The library emphasizes performance and compatibility with the broader Python data ecosystem, particularly pandas, while providing comprehensive support for parquet format features.

Capabilities

Reading Parquet Files

Core functionality for reading parquet files into pandas DataFrames, with support for selective column reading, filtering, and efficient memory usage through row group iteration.

class ParquetFile:
    def __init__(self, fn, verify=False, open_with=None, root=False, 
                 sep=None, fs=None, pandas_nulls=True, dtypes=None): ...
    def to_pandas(self, columns=None, categories=None, filters=[], 
                  index=None, row_filter=False, dtypes=None): ...
    def head(self, nrows, **kwargs): ...
    def iter_row_groups(self, filters=None, **kwargs): ...
    def count(self, filters=None, row_filter=False): ...
    def __getitem__(self, item): ...  # Row group selection
    def __len__(self): ...  # Number of row groups
    def read_row_group_file(self, rg, columns, categories, index=None, 
                            assign=None, partition_meta=None, row_filter=False): ...
    def write_row_groups(self, data, row_group_offsets=None, **kwargs): ...
    def remove_row_groups(self, rgs, **kwargs): ...
    def check_categories(self, cats): ...
    def pre_allocate(self, size, columns, categories, index, dtypes=None): ...

Reading Parquet Files

Writing Parquet Files

Comprehensive functionality for writing pandas DataFrames to parquet format with options for compression, partitioning, encoding, and metadata management.

def write(filename, data, row_group_offsets=None, compression=None, 
          file_scheme='hive', has_nulls=None, write_index=None,
          partition_on=[], append=False, object_encoding=None,
          fixed_text=None, times='int64', custom_metadata=None, 
          stats="auto", open_with=None, mkdirs=None): ...

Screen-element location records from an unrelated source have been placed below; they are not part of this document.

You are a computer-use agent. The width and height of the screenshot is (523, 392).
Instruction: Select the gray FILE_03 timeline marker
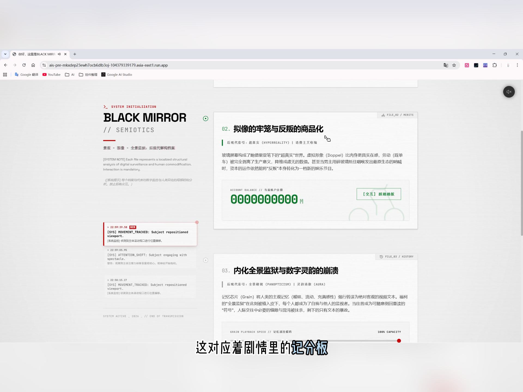tap(206, 260)
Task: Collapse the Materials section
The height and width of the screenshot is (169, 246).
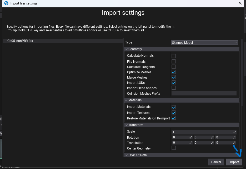Action: click(x=126, y=100)
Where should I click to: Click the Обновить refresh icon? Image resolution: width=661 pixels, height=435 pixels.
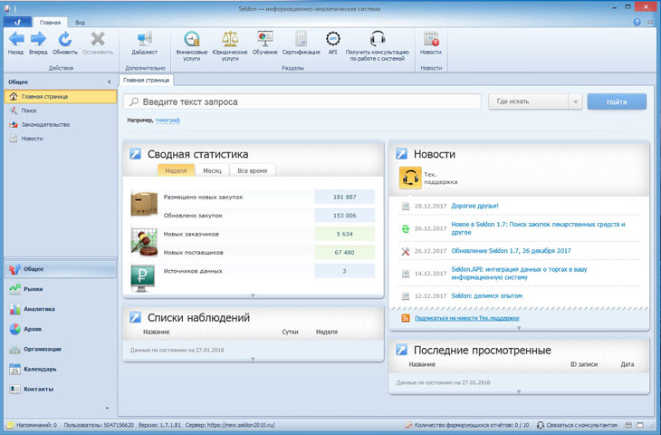coord(64,39)
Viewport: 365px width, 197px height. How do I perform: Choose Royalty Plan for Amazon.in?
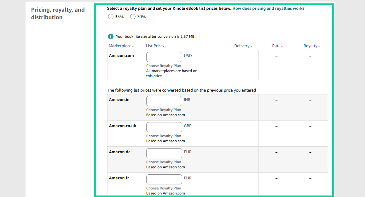tap(163, 110)
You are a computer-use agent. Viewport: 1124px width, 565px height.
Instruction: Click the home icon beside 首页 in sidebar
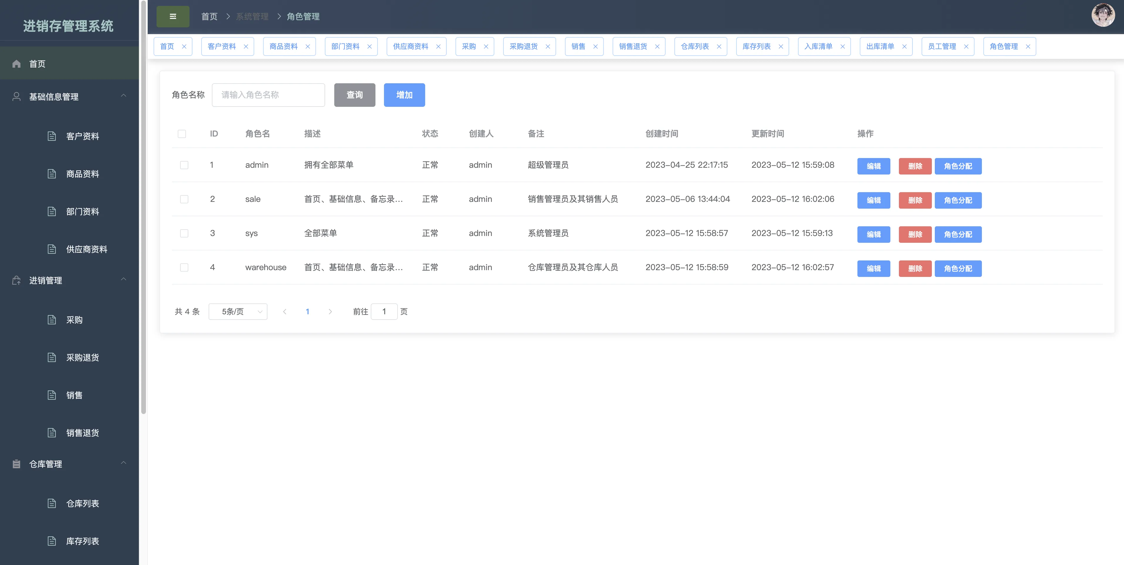click(17, 64)
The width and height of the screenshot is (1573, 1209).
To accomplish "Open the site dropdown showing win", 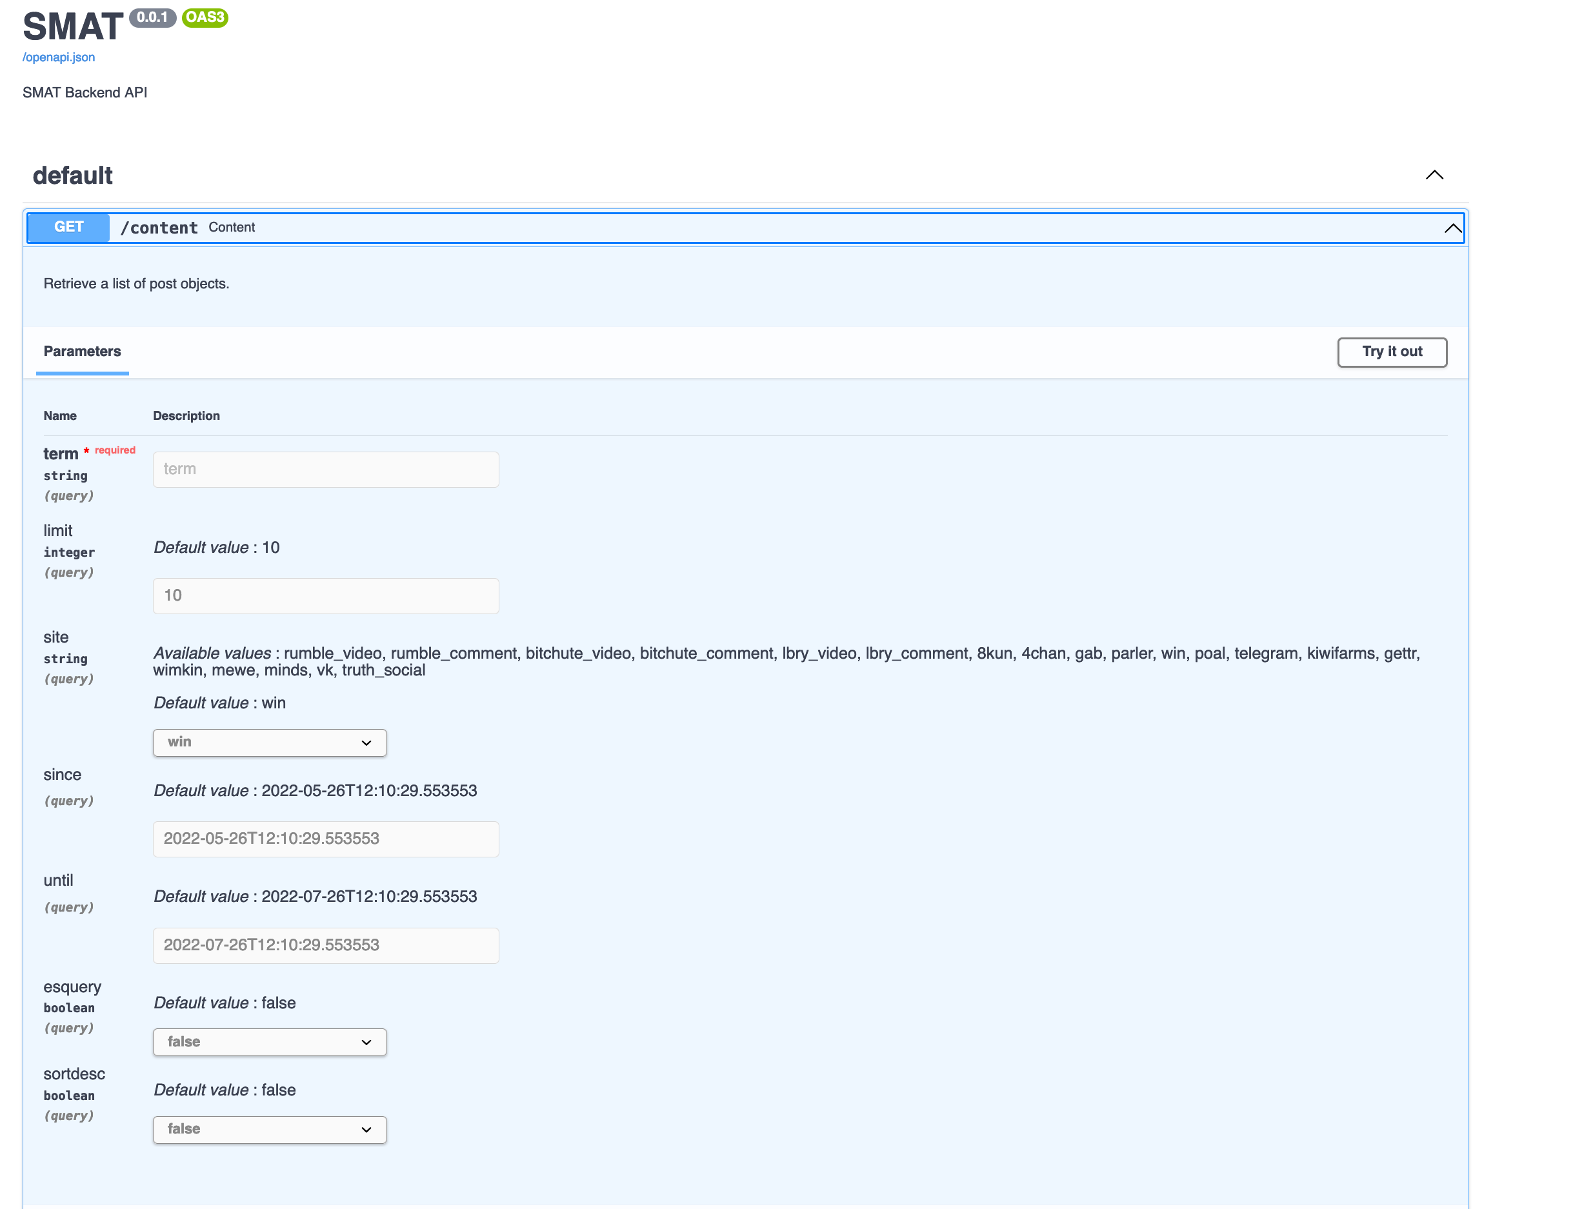I will [269, 743].
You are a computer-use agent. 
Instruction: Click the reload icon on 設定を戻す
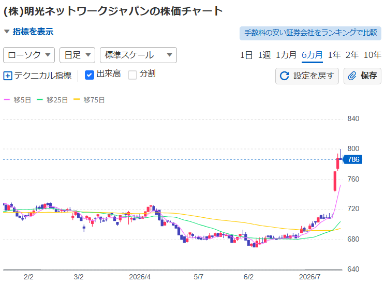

def update_file_custom_metadata(fn, custom_metadata, open_with=None): ...

Writing Parquet Files

Schema and Types

Tools for working with parquet schemas, type conversions, and metadata management to ensure proper data representation and compatibility.

def find_type(data, fixed_text=None, object_encoding=None, 
              times='int64', is_index=None): ...
def convert(data, se): ...

class SchemaHelper:
    def __init__(self, schema_elements): ...
    def schema_element(self, name): ...
    def is_required(self, name): ...
    def max_repetition_level(self, parts): ...
    def max_definition_level(self, parts): ...

Schema and Types

Dataset Management

Advanced features for working with partitioned datasets, including reading from and writing to multi-file parquet collections with directory-based partitioning.

def merge(file_list, verify_schema=True, open_with=None, root=False): ...

def metadata_from_many(file_list, verify_schema=False, open_with=None,
                       root=False, fs=None): ...

Dataset Management

Common Types

class ParquetException(Exception):
    """Generic Exception related to unexpected data format when reading parquet file."""

# File scheme options
FileScheme = Literal['simple', 'hive', 'drill', 'flat', 'empty', 'mixed']

# Compression algorithm options
CompressionType = Union[str, Dict[str, Union[str, Dict[str, Any]]]]
# Supported: 'UNCOMPRESSED', 'SNAPPY', 'GZIP', 'LZO', 'BROTLI', 'LZ4', 'ZSTD'

# Filter specification
FilterCondition = Tuple[str, str, Any]  # (column, operator, value)
FilterGroup = List[FilterCondition]     # AND conditions
Filter = List[Union[FilterCondition, FilterGroup]]  # OR groups

# Supported filter operators
FilterOperator = Literal['==', '=', '!=', '<', '<=', '>', '>=', 'in', 'not in']

# Object encoding options
ObjectEncoding = Literal['infer', 'utf8', 'json', 'bytes', 'bson']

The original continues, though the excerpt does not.